Below we have written an example aggregate-type server-side function. It
receives a call from the corresponding client-side function, performs a disclosure check, and returns the levels of the input factor variable prefixed with a message. Again, this page first shows the entire code and then breaks down each part with an explanation.

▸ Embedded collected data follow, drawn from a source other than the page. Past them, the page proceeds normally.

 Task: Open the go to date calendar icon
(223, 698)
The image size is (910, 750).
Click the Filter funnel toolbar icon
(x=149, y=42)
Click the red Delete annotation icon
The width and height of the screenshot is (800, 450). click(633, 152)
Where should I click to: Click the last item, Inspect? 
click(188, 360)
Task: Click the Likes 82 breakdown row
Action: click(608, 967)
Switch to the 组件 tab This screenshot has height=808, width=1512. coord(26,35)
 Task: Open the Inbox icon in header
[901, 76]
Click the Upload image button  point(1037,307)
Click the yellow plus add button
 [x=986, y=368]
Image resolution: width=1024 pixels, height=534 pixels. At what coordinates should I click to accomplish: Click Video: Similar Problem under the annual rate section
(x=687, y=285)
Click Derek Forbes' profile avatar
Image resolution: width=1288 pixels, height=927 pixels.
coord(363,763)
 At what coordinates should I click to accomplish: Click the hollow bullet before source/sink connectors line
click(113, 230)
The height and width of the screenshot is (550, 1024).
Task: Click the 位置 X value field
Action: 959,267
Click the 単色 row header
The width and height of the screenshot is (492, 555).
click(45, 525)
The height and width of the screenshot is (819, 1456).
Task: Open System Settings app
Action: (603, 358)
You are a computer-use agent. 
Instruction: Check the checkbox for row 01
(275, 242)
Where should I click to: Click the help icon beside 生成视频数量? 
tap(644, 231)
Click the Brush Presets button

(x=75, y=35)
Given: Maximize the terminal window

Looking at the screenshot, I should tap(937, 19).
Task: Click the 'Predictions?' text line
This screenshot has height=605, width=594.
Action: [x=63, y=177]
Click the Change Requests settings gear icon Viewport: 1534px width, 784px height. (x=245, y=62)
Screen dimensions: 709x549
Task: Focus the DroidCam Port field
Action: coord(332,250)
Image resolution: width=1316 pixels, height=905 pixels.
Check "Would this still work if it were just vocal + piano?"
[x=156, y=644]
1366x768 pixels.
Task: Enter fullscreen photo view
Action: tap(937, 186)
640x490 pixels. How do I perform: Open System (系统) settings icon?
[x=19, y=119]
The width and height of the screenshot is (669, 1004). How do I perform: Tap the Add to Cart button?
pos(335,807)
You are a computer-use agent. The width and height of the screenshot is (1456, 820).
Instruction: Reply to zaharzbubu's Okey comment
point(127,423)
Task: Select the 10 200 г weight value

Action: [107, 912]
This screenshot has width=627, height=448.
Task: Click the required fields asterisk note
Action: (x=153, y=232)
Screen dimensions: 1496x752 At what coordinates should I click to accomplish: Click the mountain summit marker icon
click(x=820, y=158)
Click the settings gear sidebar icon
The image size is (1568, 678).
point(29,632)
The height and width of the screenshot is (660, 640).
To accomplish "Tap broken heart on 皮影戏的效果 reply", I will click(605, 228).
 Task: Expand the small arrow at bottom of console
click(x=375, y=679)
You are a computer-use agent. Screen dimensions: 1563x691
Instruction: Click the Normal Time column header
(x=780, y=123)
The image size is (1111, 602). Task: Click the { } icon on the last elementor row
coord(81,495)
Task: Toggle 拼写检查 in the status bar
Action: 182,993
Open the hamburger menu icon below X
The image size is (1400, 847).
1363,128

#' @title Returns the levels of a factor vector with a fun message
#' @param x a factor vector
#' @param fun_message a fun message
#' @return a list, the factor levels present in the vector
#' @importFrom dsBase checkPermissivePrivacyControlLevel
#' @author Tim Cadman
#' @export
funLevelsDS <- function(x, fun_message){
checkPermissivePrivacyControlLevel(c('permissive', 'banana')) ## Check privacy mode setting
data <- eval(parse(text=x), envir = parent.frame()) ## Load object withing function
levels_out <- levels(data) ## Get levels
.checkLevelsDisclosureRisk(data, levels_out) ## Check disclosure issues
return(
paste(
fun_message, ": ", paste(levels_out, collapse = ", ") ## Paste message to levels
)
)
}
#' Check Disclosure Risk for Levels
#'
#' This function checks whether the levels of a variable can be safely returned
#' based on the disclosure risk settings.
#'
#' @param input A vector of values from which levels are derived.
#' @param levels_out A vector containing the levels to be checked.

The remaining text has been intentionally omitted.